◆ Task item:
For every line below, set down an identical copy.

*** Records shown ***

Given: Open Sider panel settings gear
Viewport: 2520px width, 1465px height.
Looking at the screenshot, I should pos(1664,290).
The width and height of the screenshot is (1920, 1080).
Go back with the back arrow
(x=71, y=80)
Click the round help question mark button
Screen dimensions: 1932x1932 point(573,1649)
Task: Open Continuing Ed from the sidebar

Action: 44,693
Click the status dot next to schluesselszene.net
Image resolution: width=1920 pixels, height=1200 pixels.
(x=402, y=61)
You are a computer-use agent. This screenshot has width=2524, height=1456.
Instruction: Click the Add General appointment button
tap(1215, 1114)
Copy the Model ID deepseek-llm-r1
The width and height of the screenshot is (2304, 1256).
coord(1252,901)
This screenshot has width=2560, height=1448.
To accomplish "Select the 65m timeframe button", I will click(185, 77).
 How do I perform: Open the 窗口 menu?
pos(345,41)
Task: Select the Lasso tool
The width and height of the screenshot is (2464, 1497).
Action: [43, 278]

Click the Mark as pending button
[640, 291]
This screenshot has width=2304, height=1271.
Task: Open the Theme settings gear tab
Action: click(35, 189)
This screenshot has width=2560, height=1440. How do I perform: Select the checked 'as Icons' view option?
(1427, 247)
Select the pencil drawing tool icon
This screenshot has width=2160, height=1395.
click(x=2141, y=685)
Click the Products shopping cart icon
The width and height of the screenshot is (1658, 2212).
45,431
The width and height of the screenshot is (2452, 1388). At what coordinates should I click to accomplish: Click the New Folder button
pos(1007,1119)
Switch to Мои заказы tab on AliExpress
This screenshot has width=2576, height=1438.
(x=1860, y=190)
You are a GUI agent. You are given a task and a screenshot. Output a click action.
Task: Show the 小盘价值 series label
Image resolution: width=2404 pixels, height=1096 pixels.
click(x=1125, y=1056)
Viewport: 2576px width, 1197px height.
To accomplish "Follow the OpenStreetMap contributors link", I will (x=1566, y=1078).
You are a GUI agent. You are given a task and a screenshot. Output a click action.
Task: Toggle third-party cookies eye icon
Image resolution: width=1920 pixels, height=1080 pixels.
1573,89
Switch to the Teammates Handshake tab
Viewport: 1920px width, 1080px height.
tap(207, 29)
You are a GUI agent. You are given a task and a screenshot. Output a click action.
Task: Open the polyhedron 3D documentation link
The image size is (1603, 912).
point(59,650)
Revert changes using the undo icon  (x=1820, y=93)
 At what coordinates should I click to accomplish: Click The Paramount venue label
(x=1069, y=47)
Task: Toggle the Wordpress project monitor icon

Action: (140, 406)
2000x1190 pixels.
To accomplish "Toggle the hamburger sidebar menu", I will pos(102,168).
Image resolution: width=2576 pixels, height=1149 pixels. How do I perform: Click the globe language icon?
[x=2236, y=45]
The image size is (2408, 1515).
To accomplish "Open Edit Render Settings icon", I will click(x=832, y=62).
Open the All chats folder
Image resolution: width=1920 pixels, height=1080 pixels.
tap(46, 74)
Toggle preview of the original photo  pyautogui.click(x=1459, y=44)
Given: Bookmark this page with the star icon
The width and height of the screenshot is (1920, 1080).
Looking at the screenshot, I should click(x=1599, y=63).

*** End of Records shown ***

◆ Reply:
Given: Open Sider panel settings gear
Viewport: 2520px width, 1465px height.
Looking at the screenshot, I should pos(1664,290).
The width and height of the screenshot is (1920, 1080).
Go back with the back arrow
(x=71, y=80)
Click the round help question mark button
Screen dimensions: 1932x1932 point(573,1649)
Task: Open Continuing Ed from the sidebar

Action: 44,693
Click the status dot next to schluesselszene.net
Image resolution: width=1920 pixels, height=1200 pixels.
(x=402, y=61)
You are a computer-use agent. This screenshot has width=2524, height=1456.
Instruction: Click the Add General appointment button
tap(1215, 1114)
Copy the Model ID deepseek-llm-r1
The width and height of the screenshot is (2304, 1256).
coord(1252,901)
This screenshot has width=2560, height=1448.
To accomplish "Select the 65m timeframe button", I will click(185, 77).
 How do I perform: Open the 窗口 menu?
pos(345,41)
Task: Select the Lasso tool
The width and height of the screenshot is (2464, 1497).
Action: [43, 278]

Click the Mark as pending button
[640, 291]
This screenshot has width=2304, height=1271.
Task: Open the Theme settings gear tab
Action: click(35, 189)
This screenshot has width=2560, height=1440. How do I perform: Select the checked 'as Icons' view option?
(1427, 247)
Select the pencil drawing tool icon
This screenshot has width=2160, height=1395.
click(x=2141, y=685)
Click the Products shopping cart icon
The width and height of the screenshot is (1658, 2212).
45,431
The width and height of the screenshot is (2452, 1388). At what coordinates should I click to accomplish: Click the New Folder button
pos(1007,1119)
Switch to Мои заказы tab on AliExpress
This screenshot has width=2576, height=1438.
(x=1860, y=190)
You are a GUI agent. You are given a task and a screenshot. Output a click action.
Task: Show the 小盘价值 series label
Image resolution: width=2404 pixels, height=1096 pixels.
click(x=1125, y=1056)
Viewport: 2576px width, 1197px height.
To accomplish "Follow the OpenStreetMap contributors link", I will (x=1566, y=1078).
You are a GUI agent. You are given a task and a screenshot. Output a click action.
Task: Toggle third-party cookies eye icon
Image resolution: width=1920 pixels, height=1080 pixels.
1573,89
Switch to the Teammates Handshake tab
Viewport: 1920px width, 1080px height.
tap(207, 29)
You are a GUI agent. You are given a task and a screenshot. Output a click action.
Task: Open the polyhedron 3D documentation link
The image size is (1603, 912).
point(59,650)
Revert changes using the undo icon  (x=1820, y=93)
 At what coordinates should I click to accomplish: Click The Paramount venue label
(x=1069, y=47)
Task: Toggle the Wordpress project monitor icon

Action: (140, 406)
2000x1190 pixels.
To accomplish "Toggle the hamburger sidebar menu", I will pos(102,168).
Image resolution: width=2576 pixels, height=1149 pixels. How do I perform: Click the globe language icon?
[x=2236, y=45]
The image size is (2408, 1515).
To accomplish "Open Edit Render Settings icon", I will click(x=832, y=62).
Open the All chats folder
Image resolution: width=1920 pixels, height=1080 pixels.
tap(46, 74)
Toggle preview of the original photo  pyautogui.click(x=1459, y=44)
Given: Bookmark this page with the star icon
The width and height of the screenshot is (1920, 1080).
Looking at the screenshot, I should click(x=1599, y=63).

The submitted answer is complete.